Every directive defined by this specification is assigned to exactly one profile. This is what keeps the core small while leaving room to grow.

| Profile | Directives | Status |
|---|---|---|
| **Core Agentfile** | `AGENT` `FROM` `CMD` `TOOL` `MOUNT` `CRED` `URL` `POLICY` `AUDIT` | Normative, v0.1 |
| **Capability Extensions** | `TOOLSET` `FUNCTION` `SKILL` `SERVER` `MCP` `MEMORY` | Optional |
| **Instruction Embedding** | `SOP` | Optional (Agent SOP / Agent Skills) |
| **Security Shorthand & Limits** | `ALLOW` `DENY` `RATELIMIT` `TIMEOUT` `LIMIT` | Optional (lowers into the Security profile) |
| **Placement / Run Manifest** | `ISOLATION` `IMAGE` `SLICE` `BACKEND` `BIND` `BROKER` `PLUGIN` | Optional, non-portable (see below) |
| **Observability** | `TRACE` `HEALTHCHECK` | Optional |
| **Framework & Experimental** | `SHELL` `OPTIMIZER` | Optional / experimental |

## Build vs. placement (Run Manifest)

The directives in the **Placement / Run Manifest** group describe *where and how* an agent runs, not *what it is or what it may do*. Mixing them into the portable declaration breaks the "vet once, run anywhere, content-addressed" promise: two agents identical in capability but different in placement would otherwise produce different artifacts and different digests.

Therefore:

1. The portable, signable artifact (the Agentfile and its package) SHOULD be computed from capability and boundary directives only.
2. Placement directives (`ISOLATION`, `IMAGE`, `SLICE`, `BACKEND`, `BIND`, `BROKER`, `PLUGIN`) SHOULD be expressible in a separate **Run Manifest** chosen by the operator or runner, and SHOULD NOT contribute to the package digest.
3. For backward compatibility, current implementations MAY still accept these directives inline; when they do, a linter SHOULD warn (see below) and the package builder SHOULD exclude them from the content-addressed identity.

This mirrors the Dockerfile (build) vs.
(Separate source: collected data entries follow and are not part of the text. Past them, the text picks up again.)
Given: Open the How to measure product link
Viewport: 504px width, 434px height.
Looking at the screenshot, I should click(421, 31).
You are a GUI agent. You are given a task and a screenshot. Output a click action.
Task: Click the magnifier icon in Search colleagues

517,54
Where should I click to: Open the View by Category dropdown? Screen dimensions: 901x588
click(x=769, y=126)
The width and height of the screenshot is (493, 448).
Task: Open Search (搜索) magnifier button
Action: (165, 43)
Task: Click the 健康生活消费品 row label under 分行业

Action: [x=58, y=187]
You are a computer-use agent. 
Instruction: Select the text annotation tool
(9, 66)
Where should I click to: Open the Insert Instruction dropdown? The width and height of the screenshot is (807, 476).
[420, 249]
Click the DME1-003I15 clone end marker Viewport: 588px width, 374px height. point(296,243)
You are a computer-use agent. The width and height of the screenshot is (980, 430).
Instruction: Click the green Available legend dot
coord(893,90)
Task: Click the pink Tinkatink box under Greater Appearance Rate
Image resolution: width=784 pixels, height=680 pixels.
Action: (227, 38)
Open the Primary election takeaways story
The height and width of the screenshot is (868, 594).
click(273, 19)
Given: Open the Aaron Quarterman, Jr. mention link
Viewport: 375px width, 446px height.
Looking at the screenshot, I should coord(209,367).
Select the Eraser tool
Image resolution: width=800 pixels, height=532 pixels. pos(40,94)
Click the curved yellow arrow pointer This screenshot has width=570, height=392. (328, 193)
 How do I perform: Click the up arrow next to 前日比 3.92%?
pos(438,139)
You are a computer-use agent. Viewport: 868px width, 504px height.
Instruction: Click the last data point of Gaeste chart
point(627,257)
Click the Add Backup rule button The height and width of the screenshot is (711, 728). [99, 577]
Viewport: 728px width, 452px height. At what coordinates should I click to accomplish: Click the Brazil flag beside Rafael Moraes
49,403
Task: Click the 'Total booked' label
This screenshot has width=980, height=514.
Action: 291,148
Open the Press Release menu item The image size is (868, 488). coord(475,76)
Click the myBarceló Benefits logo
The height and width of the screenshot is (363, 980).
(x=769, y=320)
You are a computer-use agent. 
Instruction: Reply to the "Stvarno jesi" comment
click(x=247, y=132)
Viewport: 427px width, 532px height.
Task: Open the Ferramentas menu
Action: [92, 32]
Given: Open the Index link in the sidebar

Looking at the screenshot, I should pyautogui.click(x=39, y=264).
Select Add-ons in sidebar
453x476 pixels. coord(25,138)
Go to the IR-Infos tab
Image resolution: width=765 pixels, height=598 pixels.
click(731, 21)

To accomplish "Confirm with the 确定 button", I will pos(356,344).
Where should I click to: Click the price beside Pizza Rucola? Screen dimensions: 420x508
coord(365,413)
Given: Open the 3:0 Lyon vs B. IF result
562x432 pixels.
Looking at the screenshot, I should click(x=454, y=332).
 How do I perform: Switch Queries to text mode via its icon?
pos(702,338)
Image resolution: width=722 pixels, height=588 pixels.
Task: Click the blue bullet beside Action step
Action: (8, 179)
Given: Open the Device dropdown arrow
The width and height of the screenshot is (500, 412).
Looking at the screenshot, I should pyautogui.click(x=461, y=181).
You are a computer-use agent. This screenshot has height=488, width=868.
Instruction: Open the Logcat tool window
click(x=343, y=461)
Compose/run (placement) separation and is load-bearing for reproducibility and signing.

## Compatibility notes

The current agentrc implementation recognizes the full directive family above, though not every directive has full semantic enforcement. This profile defines target semantics; implementations should publish a support matrix rather than implying all recognized directives are enforced.

## Validation recommendations

A linter SHOULD warn when:

1. `AGENT` is missing in a package intended for publication;
2. `FROM` uses a mutable tag such as `latest`;
3. a `CRED` contains plaintext-like material;
4. `BIND` lacks a mode;
5. a `TOOL` is declared but no policy permits it under deny-by-default mode;
6. `AUDIT` is absent;
7. a placement directive (`ISOLATION`, `IMAGE`, `SLICE`, `BACKEND`, `BIND`, `BROKER`, `PLUGIN`) couples the portable package to one runner, where a Run Manifest should be used instead.